Qui posso interrompere il dettagliato resoconto del Vicchi, poiché le vicende napoletane sono quelle narrate nella Lettera ad Acton.
Ricorro, invece, a Rossana Caira Lumetti, che presso la Kungliga Biblioteket e il Riksarchivet di Stoccolma ha rintracciato dispacci del Piranesi ai funzionari svedesi, per ascoltare, finalmente, la voce del prestanome, che, naturalmente, interpreta il ruolo di autore della Lettera.
Caira Lumetti dichiara: «La lettera del 3 aprile 1794 del Piranesi ricapitola tutti gli avvenimenti accaduti; l’incisore è già a conoscenza delle accuse che gli rivolge l’Acton e stabilisce quelli che saranno i punti fermi della sua difesa nella Lettera. Scrive l’incisore: “Benché il generale Acton abbia incolpato diversi agenti che oltrepassano i loro ordini, volendo intendere di me, e che la Corte di Svezia di cui ne parlava con tanta lode e amicizia, non aveva potuto mai pensarvi a mezzi sì atroci. Io rispondo benché falso quello che voi dite degli assassini, anche che ci fossero stati, se la corte di Napoli avesse voluto agire con disinteresse, avrebbe detto: Io consegno il barone d’Armfelt al Cuffer, perché è mandato dal re, per altro io l’avviso, che Piranesi ha agito tutto altrimenti ed ha oltrepassato i (sic) ordini reali. Questa sarebbe stata una prova dell’amicizia reciproca de’ Sovrani. Ma essa ha agito tutto altrimenti. All’arrivo del Cuffer l’ha negato prima, che vi potesse essere un’idea d’assassinio, ha nascosto il barone in casa del marchese del Vasto […]. Spero che V.E. vedrà chiaramente tutti questi intrighi, ed io sono abastanza (sic) sicuro della mia innocenza a fronte di tutte le imposture che vi sono, o potessero sospettare”. » ***
Lumetti non deplora la sintassi del Piranesi, ma segnala gli errori morfologici.
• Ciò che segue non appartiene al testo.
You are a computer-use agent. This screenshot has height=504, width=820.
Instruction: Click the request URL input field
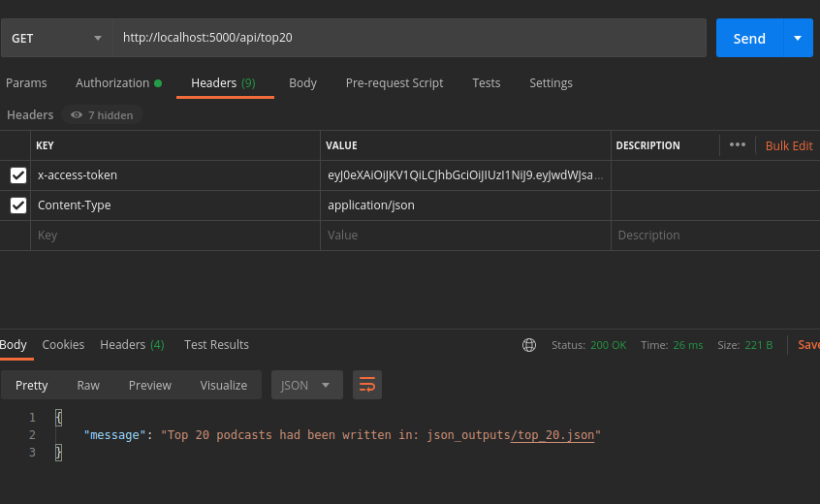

Quando è possibile, ha, però, anche parole di apprezzamento. Infatti, dichiara: «Un altro annuncio dell’elaborazione della Lettera si ha il 22 ottobre 1794 quando Pio VI decise di ricevere Piranesi. L’incontro, il primo dopo il “fattaccio” con la corte napoletana, è raccontato da Piranesi in una lettera che ha una sua piacevolezza narrativa. Scrive Francesco: “Le risolute minacce della Svezia contro Napoli hanno scosso anche Roma dal suo letargo. Pio VI ha ascoltata la voce del proprio interesse, e della prudenza e da questa mosso non meno che dal suo attaccamento verso la persona d’un suo suddito naturale rivestito dell’illustre carattere del ministro d’una Nazione generosa e potente ha desiderato spontaneamente di vedermi e parlarmi […]. Egli mi porse subito con destrezza sul discorso della rottura della nostra corte con quella di Napoli e me ne chiese il dettaglio”. Piranesi fece presente al Pontefice che si sarebbe difeso personalmente “senza riguardo e con quella energia, che suggerisce l’innocenza”. Pio VI non nascose di aver creduto alle accuse della corte napoletana: “non mi dissimulò, che sino a quel punto era stato veramente persuaso, come lo era tutto il mondo, che la Svezia l’avesse davvero ordinato, ed io ne fossi stato l’esecutore. Non mi costò il dissipare questi sospetti, perché il linguaggio della verità e dell’innocenza ha un carattere e una energia che convince, e conquista subito la ragione”. E “il Papa si rallegrò molto di questi schiarimenti, e fu maggiore la sua contentezza, quando lo assicurai, che la mia difesa sarebbe quanto prima comparsa alla luce, sebbene la dichiarazione della corte di Svezia avesse copiosamente provveduto alla mia riputazione […]. Non può negarsi (disse il Papa) che questa sia un’indegna impostura e io ne resto attonito. Che credete voi che in Napoli non si troverà un modo di compilar un processo, che vi metta dalla parte del torto? In quel paese si trova tutto. Acton è quello che intriga ogni cosa, e quella corte veramente non ha fede”. » ***
Del tutto inaspettatamente, Piranesi sfoggia espressioni come «linguaggio della verità e dell’innocenza», pertanto si può ritenere che egli apprezzasse lo stile in cui era redatta la Lettera, e cercasse di imitarlo.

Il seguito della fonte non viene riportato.